Look through the material and copy each line holding "screenshot".

**EXERCISE MATERIALS**
● ● ●
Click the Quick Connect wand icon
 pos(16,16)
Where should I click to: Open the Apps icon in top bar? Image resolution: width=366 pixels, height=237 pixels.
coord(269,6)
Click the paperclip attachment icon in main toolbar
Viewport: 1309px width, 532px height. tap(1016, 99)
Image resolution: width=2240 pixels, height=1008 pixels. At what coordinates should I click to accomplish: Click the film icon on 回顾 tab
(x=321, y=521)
● ● ●
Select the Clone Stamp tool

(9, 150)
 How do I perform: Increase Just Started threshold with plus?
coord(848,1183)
● ● ●
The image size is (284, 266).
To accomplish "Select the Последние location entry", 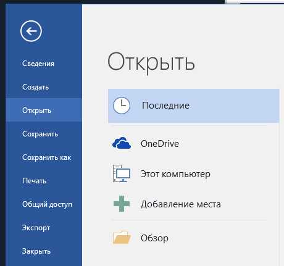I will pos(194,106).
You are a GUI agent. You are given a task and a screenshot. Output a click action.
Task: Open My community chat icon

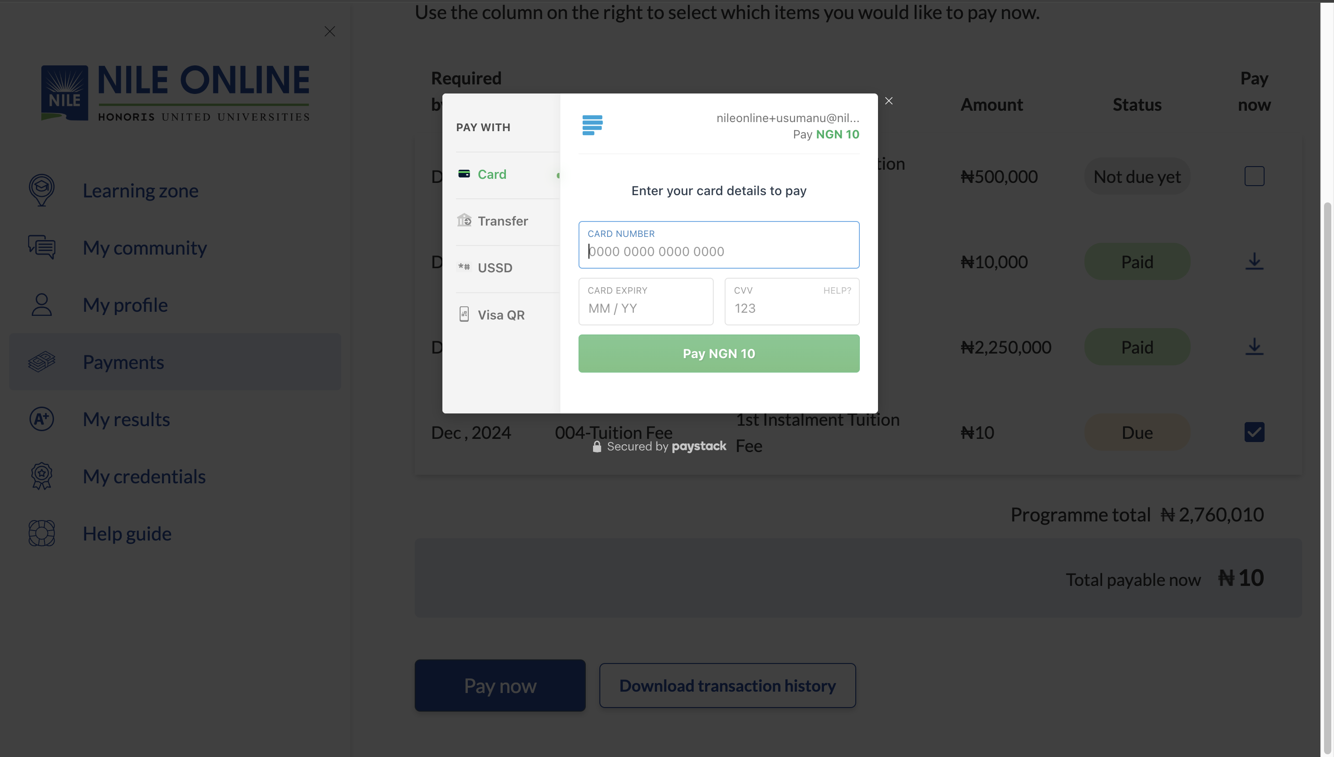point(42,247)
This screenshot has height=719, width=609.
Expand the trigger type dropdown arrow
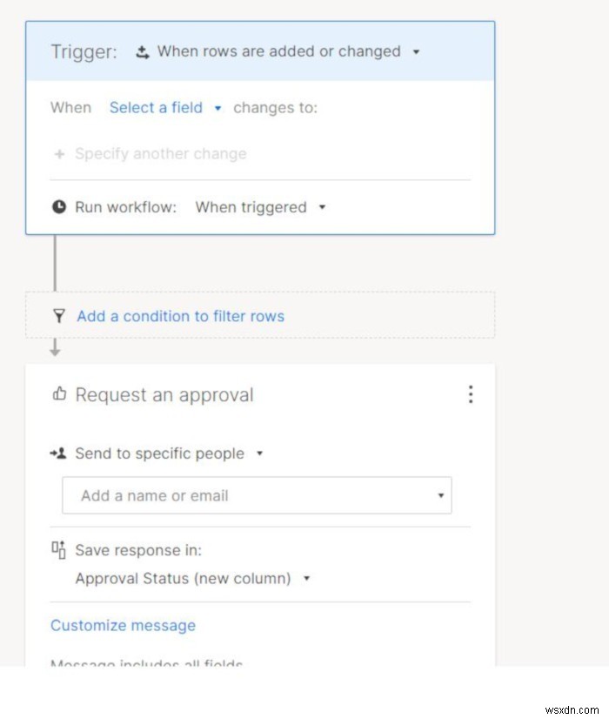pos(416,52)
● ● ●
**SOLUTION TO THIS TASK**
You are a GUI agent. You are given a task and a screenshot. Output a click action.
This screenshot has height=719, width=609.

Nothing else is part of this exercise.